:: Records for the task ::

########################################

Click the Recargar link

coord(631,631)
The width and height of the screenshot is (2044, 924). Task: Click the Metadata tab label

########################################

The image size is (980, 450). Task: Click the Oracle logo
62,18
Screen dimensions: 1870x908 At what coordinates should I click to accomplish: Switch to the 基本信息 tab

########################################

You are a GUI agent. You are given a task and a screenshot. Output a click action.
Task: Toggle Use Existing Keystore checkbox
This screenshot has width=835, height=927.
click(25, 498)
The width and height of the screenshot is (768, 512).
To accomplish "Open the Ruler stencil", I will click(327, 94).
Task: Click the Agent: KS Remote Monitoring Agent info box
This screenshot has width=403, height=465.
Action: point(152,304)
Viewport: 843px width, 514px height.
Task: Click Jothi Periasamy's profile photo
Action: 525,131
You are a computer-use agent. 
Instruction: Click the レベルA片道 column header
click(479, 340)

########################################

:: Task requirements ::
Which lines above carry the string "accomplish"? Copy those lines.

:: Written reply ::
Screen dimensions: 1870x908 At what coordinates should I click to accomplish: Switch to the 基本信息 tab
To accomplish "Open the Ruler stencil", I will click(327, 94).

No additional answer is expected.